*Task goal*. Once you have read the listing, output it exactly and completely.

*Materials provided*.
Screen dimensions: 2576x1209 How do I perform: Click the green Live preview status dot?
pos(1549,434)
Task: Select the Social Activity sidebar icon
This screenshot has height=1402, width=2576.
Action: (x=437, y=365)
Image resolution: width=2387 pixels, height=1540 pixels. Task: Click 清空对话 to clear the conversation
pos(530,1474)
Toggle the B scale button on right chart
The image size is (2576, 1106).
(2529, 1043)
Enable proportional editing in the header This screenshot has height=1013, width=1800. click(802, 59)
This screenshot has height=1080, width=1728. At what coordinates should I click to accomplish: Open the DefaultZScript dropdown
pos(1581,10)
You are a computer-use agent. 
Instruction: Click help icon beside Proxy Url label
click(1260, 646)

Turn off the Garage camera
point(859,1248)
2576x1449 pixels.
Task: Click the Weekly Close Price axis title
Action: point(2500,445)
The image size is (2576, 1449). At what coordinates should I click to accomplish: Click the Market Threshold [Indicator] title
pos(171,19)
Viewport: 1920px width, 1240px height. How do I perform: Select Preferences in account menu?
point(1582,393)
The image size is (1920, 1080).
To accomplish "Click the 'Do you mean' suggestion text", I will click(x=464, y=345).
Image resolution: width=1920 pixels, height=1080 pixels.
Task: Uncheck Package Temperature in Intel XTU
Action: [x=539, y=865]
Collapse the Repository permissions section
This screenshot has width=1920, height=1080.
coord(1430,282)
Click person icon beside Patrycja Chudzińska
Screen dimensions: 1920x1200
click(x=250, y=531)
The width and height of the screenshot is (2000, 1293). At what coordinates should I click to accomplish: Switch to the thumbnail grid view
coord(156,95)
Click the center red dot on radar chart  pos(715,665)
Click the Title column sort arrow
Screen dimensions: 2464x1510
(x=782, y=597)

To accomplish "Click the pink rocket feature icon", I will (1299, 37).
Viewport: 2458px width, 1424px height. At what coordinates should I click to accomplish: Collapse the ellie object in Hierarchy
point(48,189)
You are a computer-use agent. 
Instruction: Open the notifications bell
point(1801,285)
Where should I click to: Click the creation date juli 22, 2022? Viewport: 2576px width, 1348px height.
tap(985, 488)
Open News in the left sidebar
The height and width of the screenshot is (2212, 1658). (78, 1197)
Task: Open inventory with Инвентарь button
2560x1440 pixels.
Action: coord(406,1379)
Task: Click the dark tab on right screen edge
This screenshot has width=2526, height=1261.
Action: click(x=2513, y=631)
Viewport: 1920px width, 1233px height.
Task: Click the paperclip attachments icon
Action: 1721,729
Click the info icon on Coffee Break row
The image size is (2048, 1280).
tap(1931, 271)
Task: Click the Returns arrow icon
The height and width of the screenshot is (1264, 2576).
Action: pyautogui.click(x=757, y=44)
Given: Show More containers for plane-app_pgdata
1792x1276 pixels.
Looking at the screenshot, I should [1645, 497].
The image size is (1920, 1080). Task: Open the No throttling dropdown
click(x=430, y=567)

*Result of the task*.
Screen dimensions: 2576x1209 How do I perform: Click the green Live preview status dot?
pos(1549,434)
Task: Select the Social Activity sidebar icon
This screenshot has height=1402, width=2576.
Action: (x=437, y=365)
Image resolution: width=2387 pixels, height=1540 pixels. Task: Click 清空对话 to clear the conversation
pos(530,1474)
Toggle the B scale button on right chart
The image size is (2576, 1106).
(2529, 1043)
Enable proportional editing in the header This screenshot has height=1013, width=1800. click(802, 59)
This screenshot has height=1080, width=1728. At what coordinates should I click to accomplish: Open the DefaultZScript dropdown
pos(1581,10)
You are a computer-use agent. 
Instruction: Click help icon beside Proxy Url label
click(1260, 646)

Turn off the Garage camera
point(859,1248)
2576x1449 pixels.
Task: Click the Weekly Close Price axis title
Action: point(2500,445)
The image size is (2576, 1449). At what coordinates should I click to accomplish: Click the Market Threshold [Indicator] title
pos(171,19)
Viewport: 1920px width, 1240px height. How do I perform: Select Preferences in account menu?
point(1582,393)
The image size is (1920, 1080).
To accomplish "Click the 'Do you mean' suggestion text", I will click(x=464, y=345).
Image resolution: width=1920 pixels, height=1080 pixels.
Task: Uncheck Package Temperature in Intel XTU
Action: [x=539, y=865]
Collapse the Repository permissions section
This screenshot has width=1920, height=1080.
coord(1430,282)
Click person icon beside Patrycja Chudzińska
Screen dimensions: 1920x1200
click(x=250, y=531)
The width and height of the screenshot is (2000, 1293). At what coordinates should I click to accomplish: Switch to the thumbnail grid view
coord(156,95)
Click the center red dot on radar chart  pos(715,665)
Click the Title column sort arrow
Screen dimensions: 2464x1510
(x=782, y=597)

To accomplish "Click the pink rocket feature icon", I will (1299, 37).
Viewport: 2458px width, 1424px height. At what coordinates should I click to accomplish: Collapse the ellie object in Hierarchy
point(48,189)
You are a computer-use agent. 
Instruction: Open the notifications bell
point(1801,285)
Where should I click to: Click the creation date juli 22, 2022? Viewport: 2576px width, 1348px height.
tap(985, 488)
Open News in the left sidebar
The height and width of the screenshot is (2212, 1658). (78, 1197)
Task: Open inventory with Инвентарь button
2560x1440 pixels.
Action: coord(406,1379)
Task: Click the dark tab on right screen edge
This screenshot has width=2526, height=1261.
Action: click(x=2513, y=631)
Viewport: 1920px width, 1233px height.
Task: Click the paperclip attachments icon
Action: 1721,729
Click the info icon on Coffee Break row
The image size is (2048, 1280).
tap(1931, 271)
Task: Click the Returns arrow icon
The height and width of the screenshot is (1264, 2576).
Action: pyautogui.click(x=757, y=44)
Given: Show More containers for plane-app_pgdata
1792x1276 pixels.
Looking at the screenshot, I should [1645, 497].
The image size is (1920, 1080). Task: Open the No throttling dropdown
click(x=430, y=567)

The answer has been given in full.